◆ Instructions to follow ◆
Retype exactly the lines of the listing below from the one with "Task: Click the 31 Aug 2020 date label" through the last, both included, and leave every picture out.

◆ Data provided ◆
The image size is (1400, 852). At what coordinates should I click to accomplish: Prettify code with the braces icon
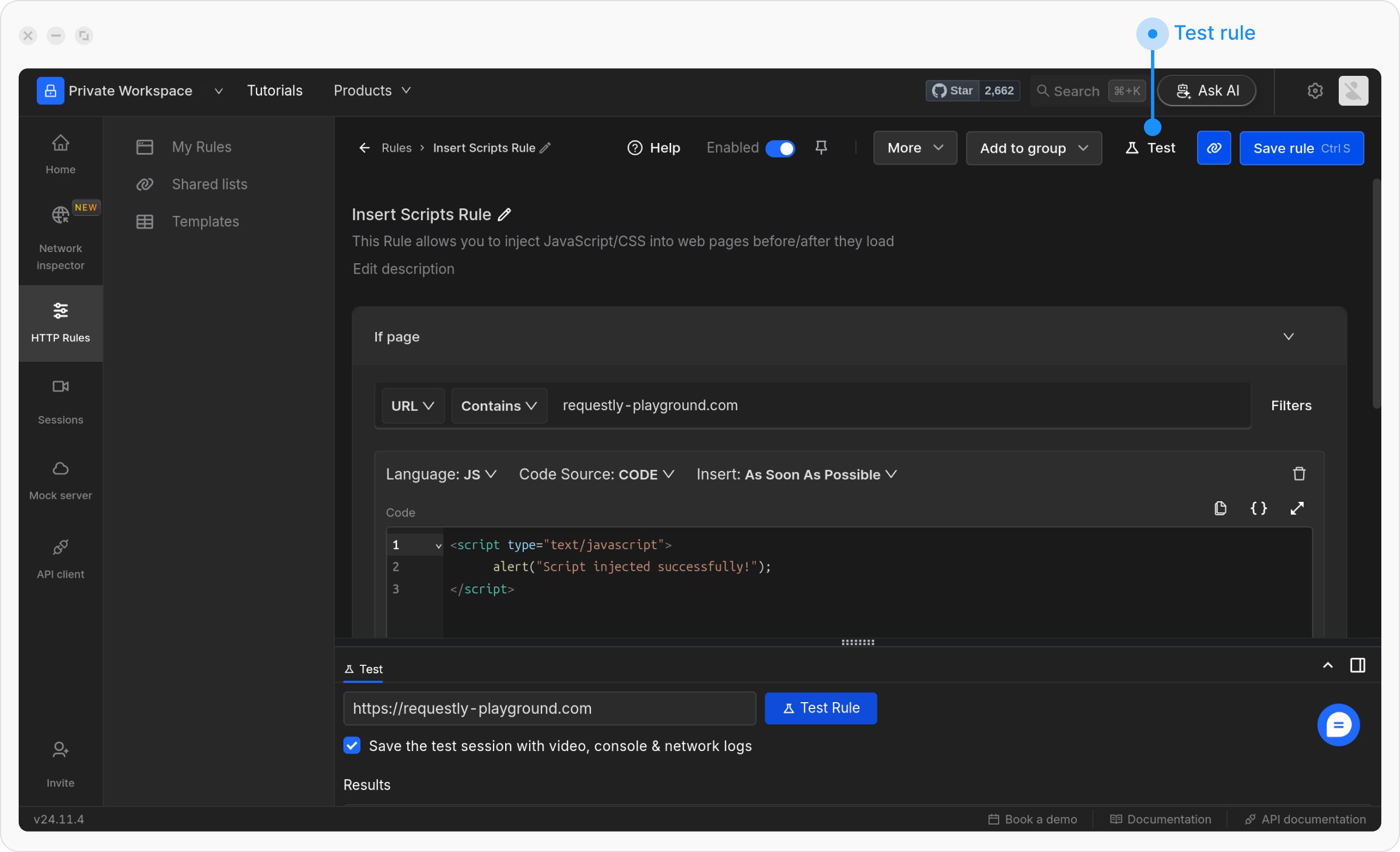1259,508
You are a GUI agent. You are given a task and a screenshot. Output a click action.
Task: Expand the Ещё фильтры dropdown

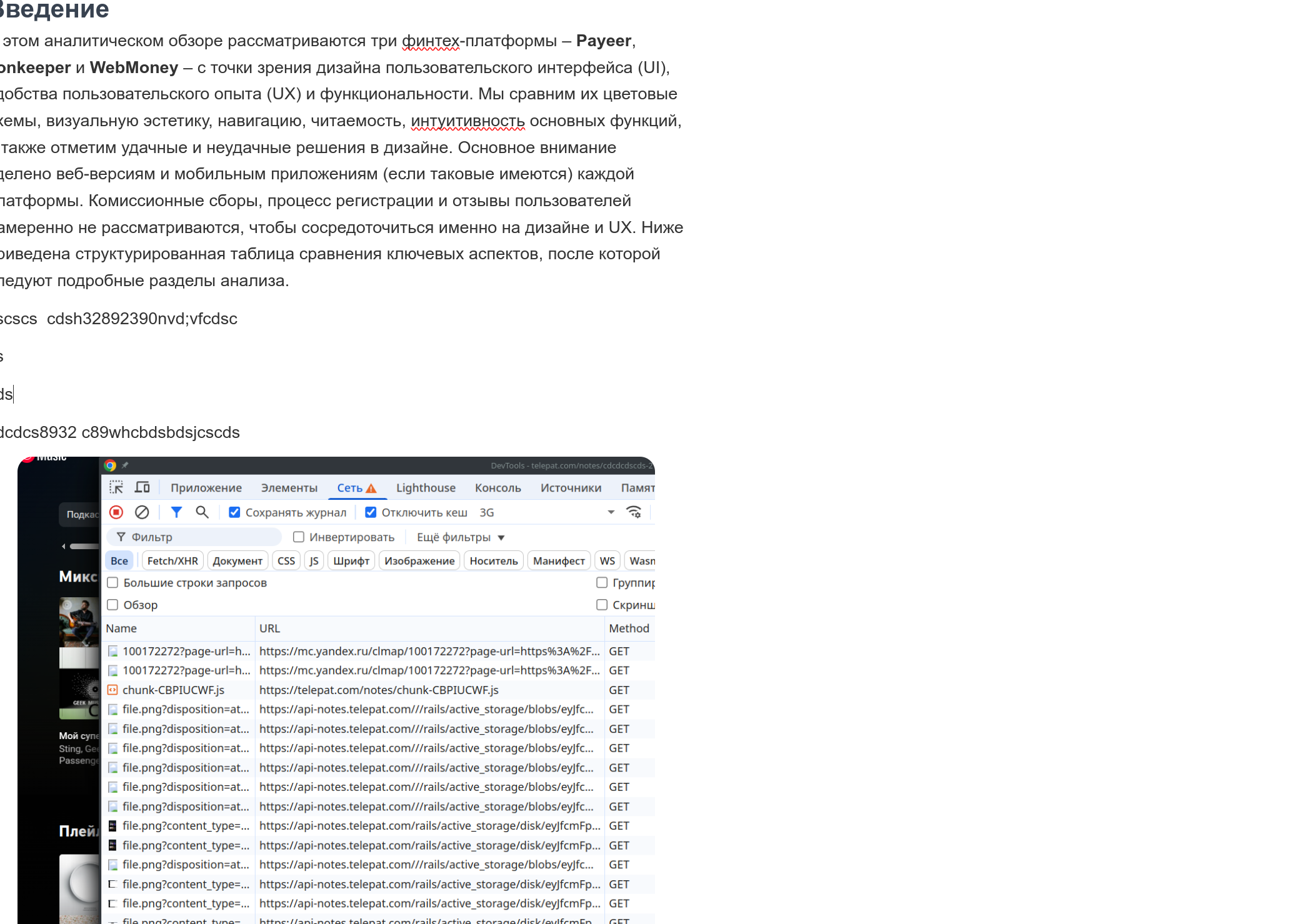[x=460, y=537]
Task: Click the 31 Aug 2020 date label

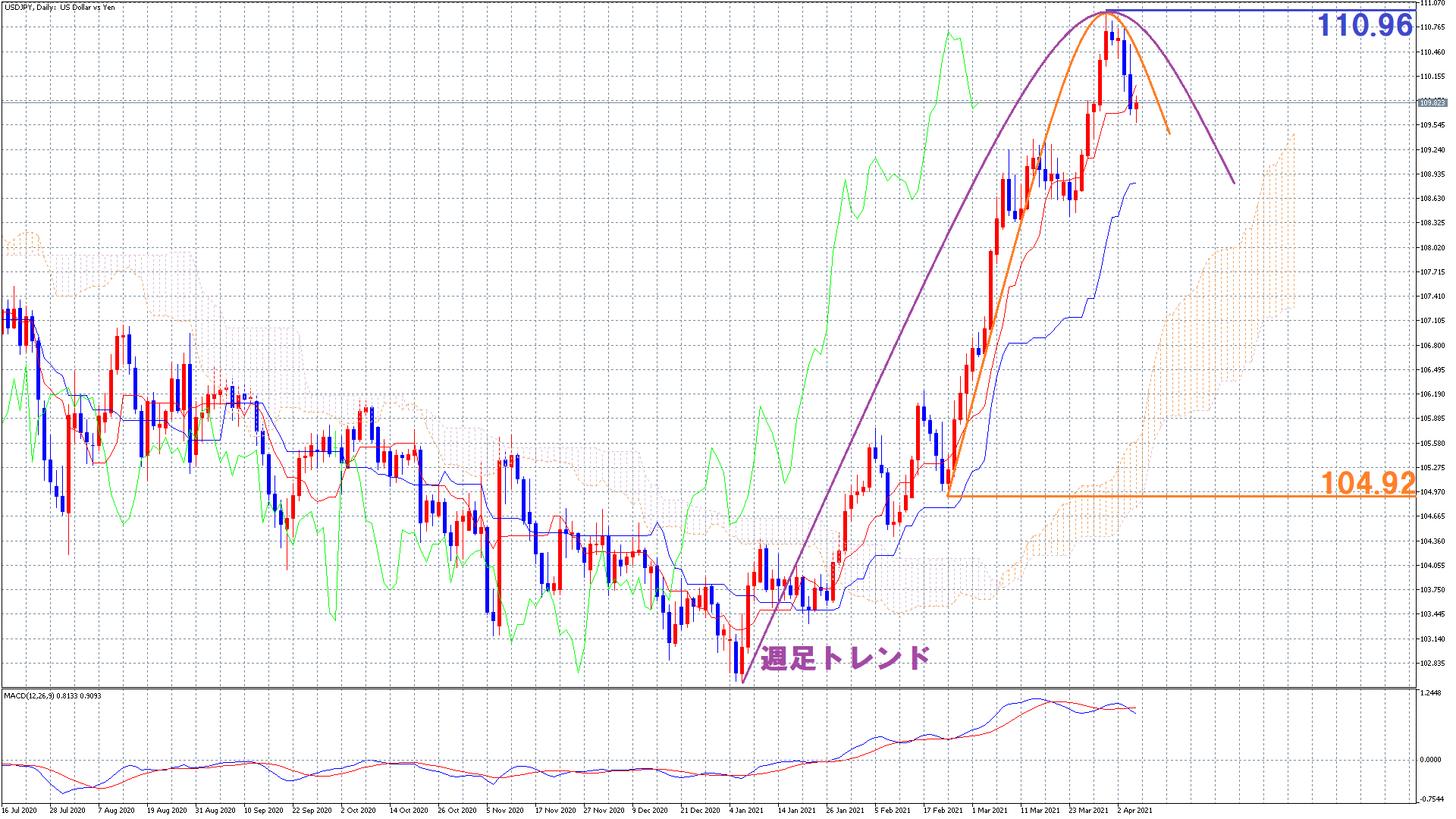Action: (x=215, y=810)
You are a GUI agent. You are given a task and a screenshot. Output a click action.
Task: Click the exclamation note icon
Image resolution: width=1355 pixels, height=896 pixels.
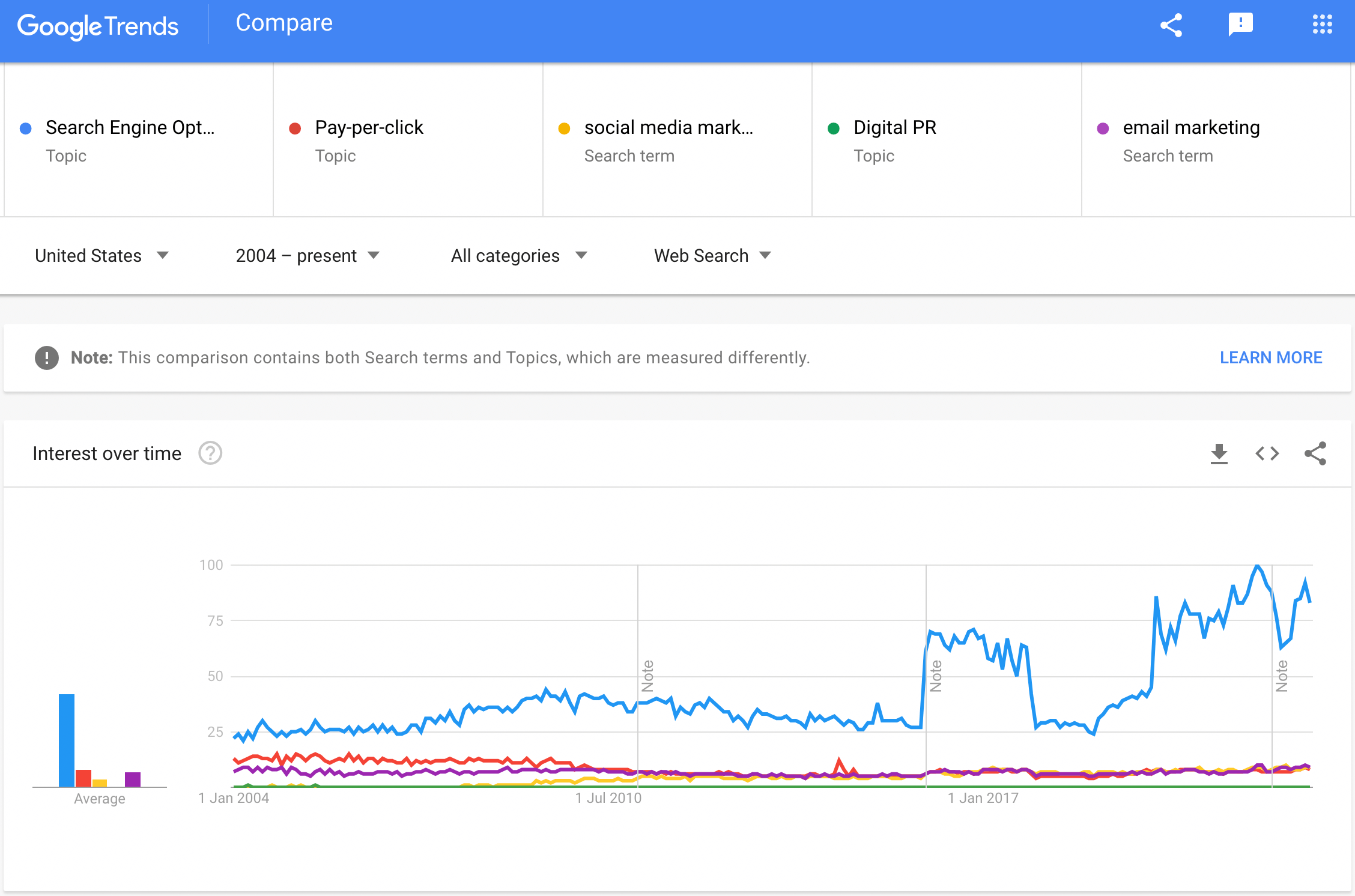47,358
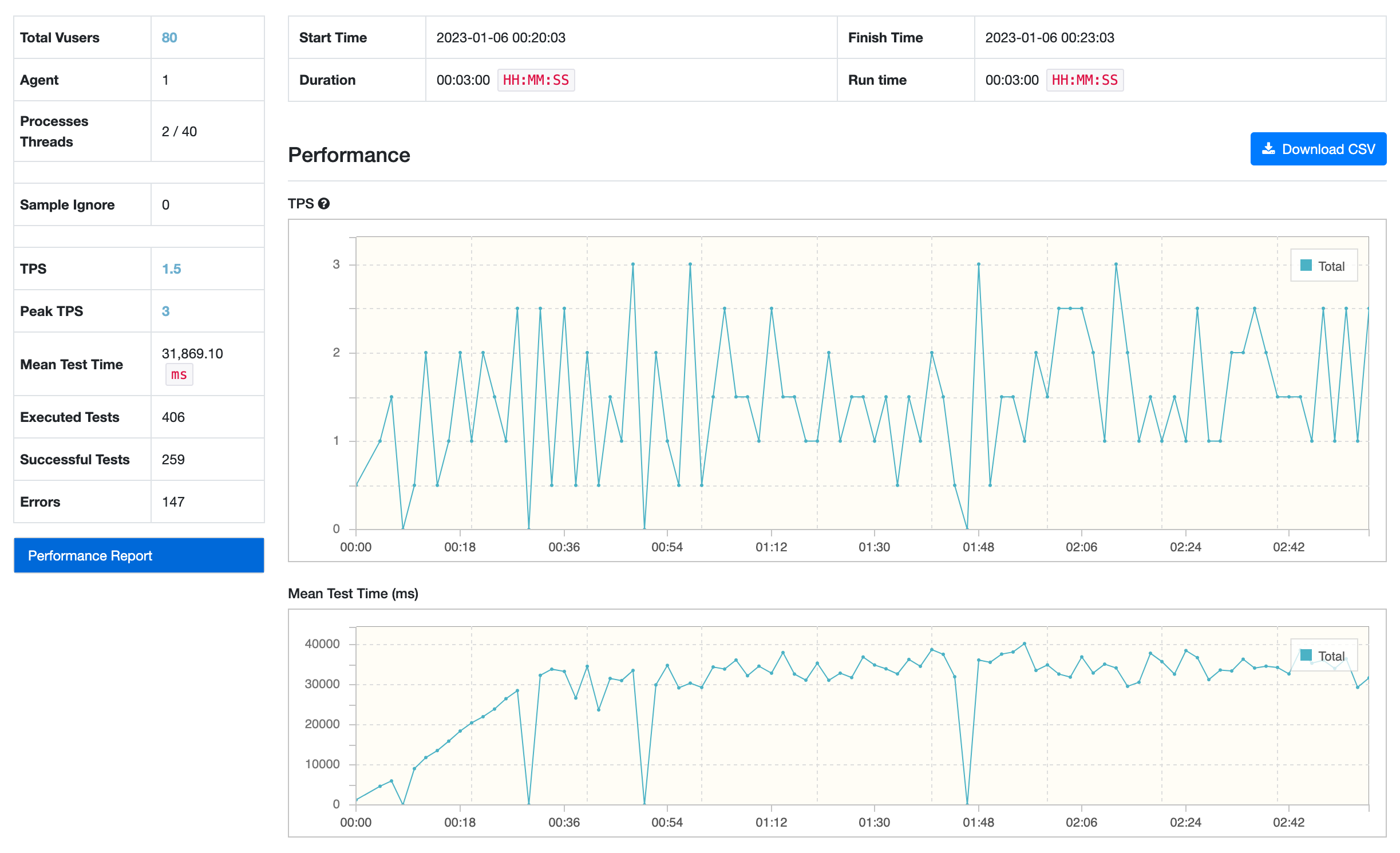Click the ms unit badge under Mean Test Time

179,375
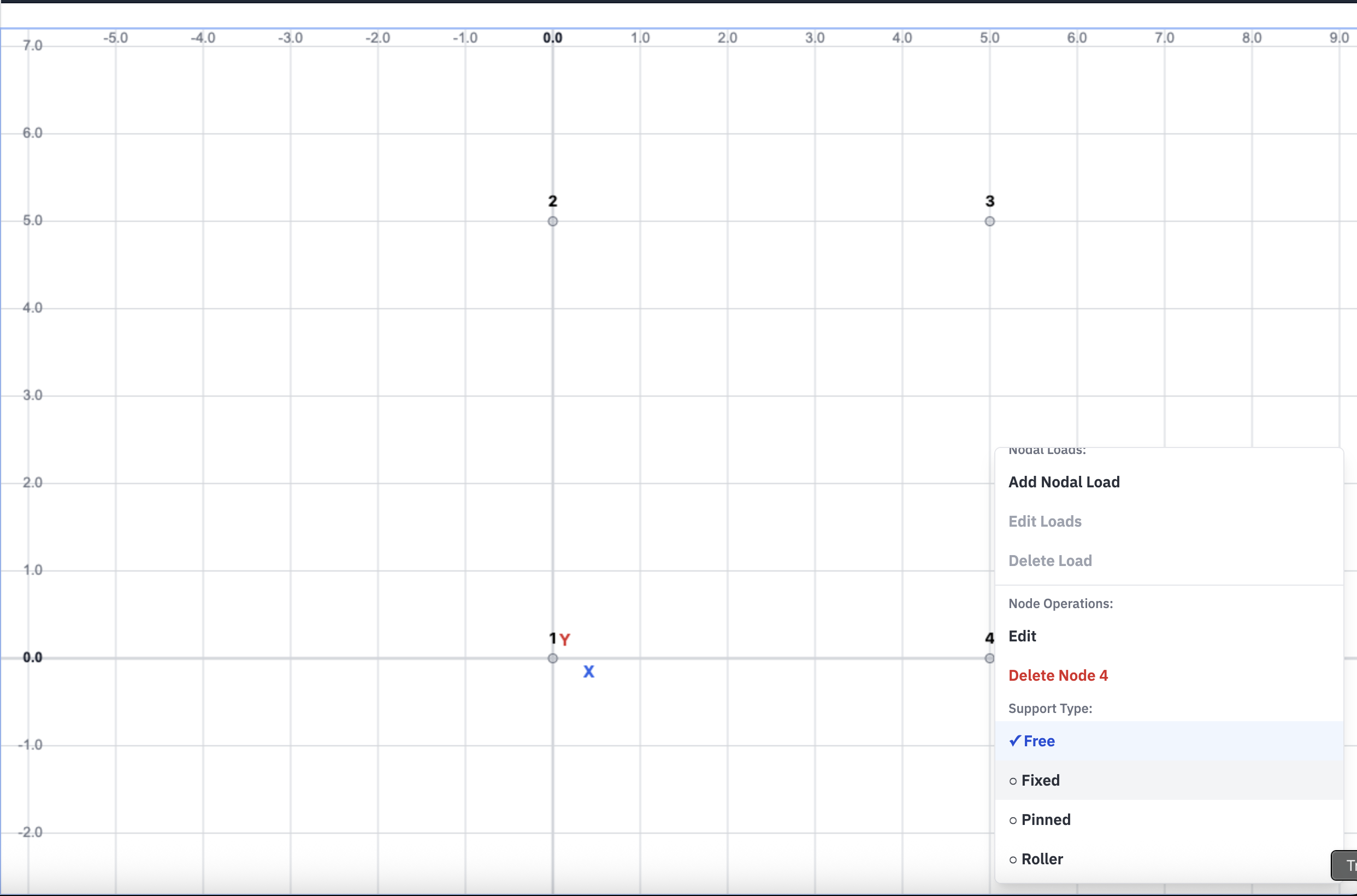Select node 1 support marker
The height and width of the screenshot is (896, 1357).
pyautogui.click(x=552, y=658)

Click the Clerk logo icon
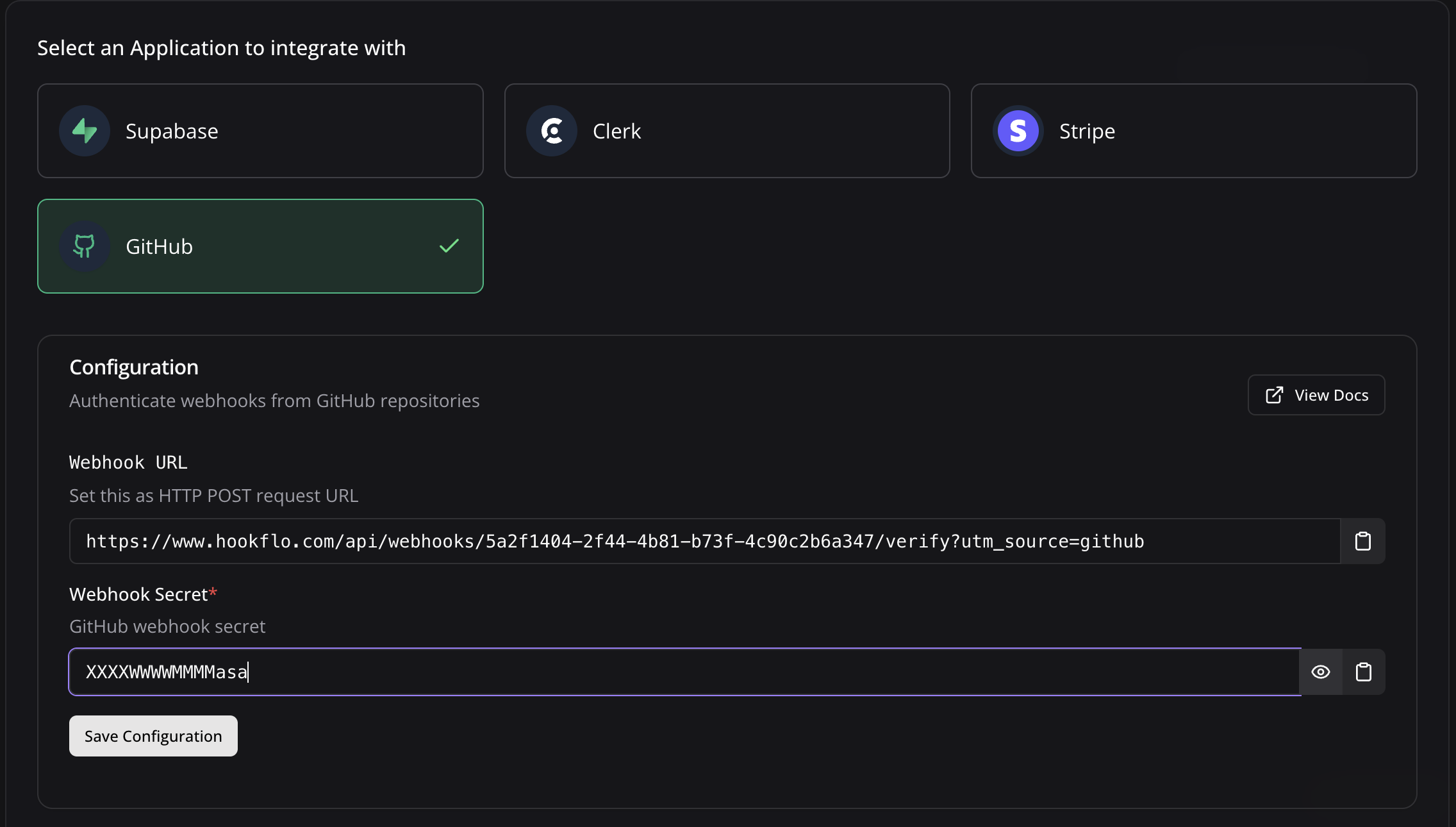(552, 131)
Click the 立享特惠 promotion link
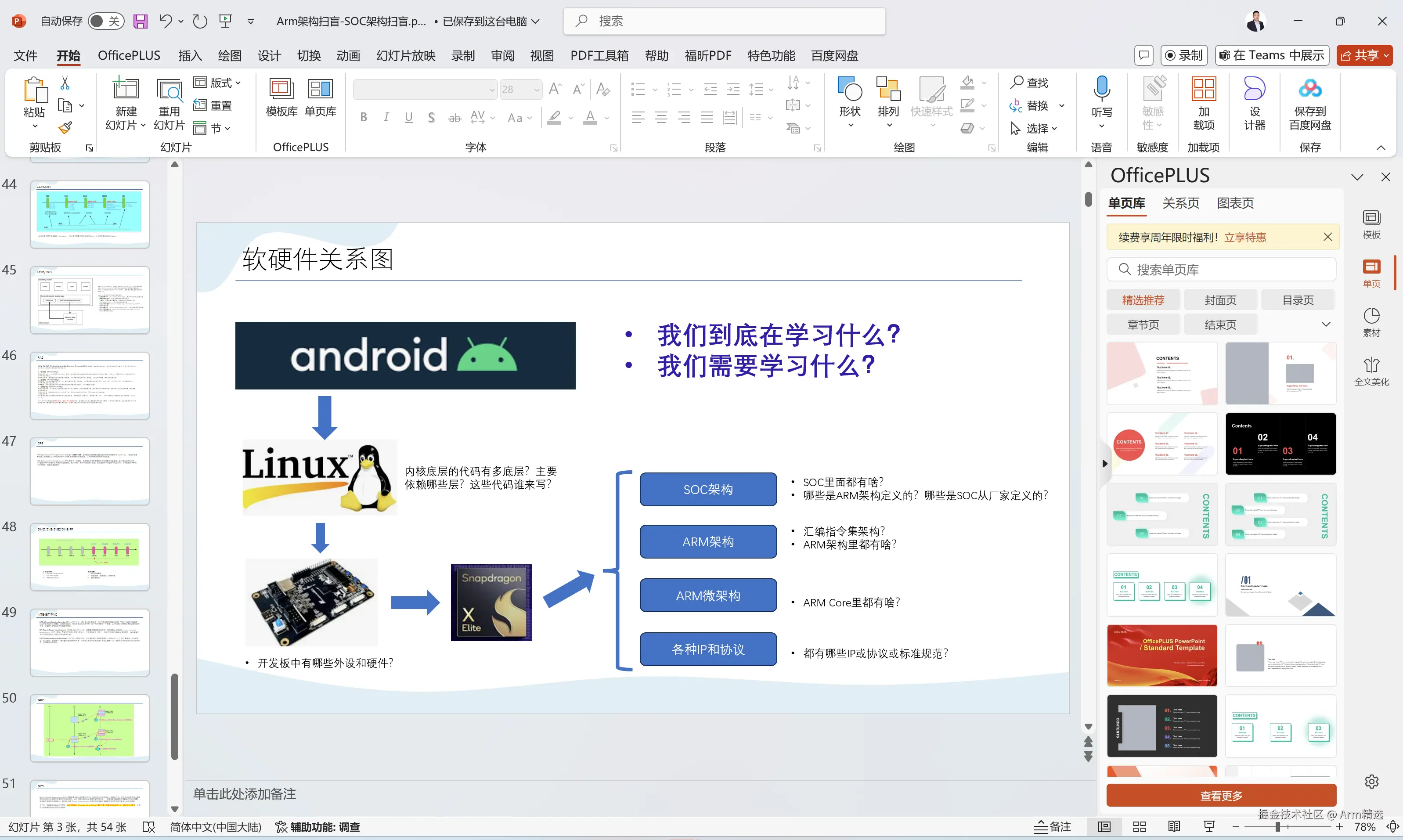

◆ Solved exercise ◆
Task: Click the 31 Aug 2020 date label

Action: (x=215, y=810)
You are a GUI agent. You are given a task and a screenshot. Output a click action.
Task: Click the exclamation note icon
Image resolution: width=1355 pixels, height=896 pixels.
47,358
Click the ms unit badge under Mean Test Time

179,375
Select node 1 support marker
The height and width of the screenshot is (896, 1357).
pyautogui.click(x=552, y=658)

Click the Clerk logo icon
(552, 131)
Click the 立享特惠 promotion link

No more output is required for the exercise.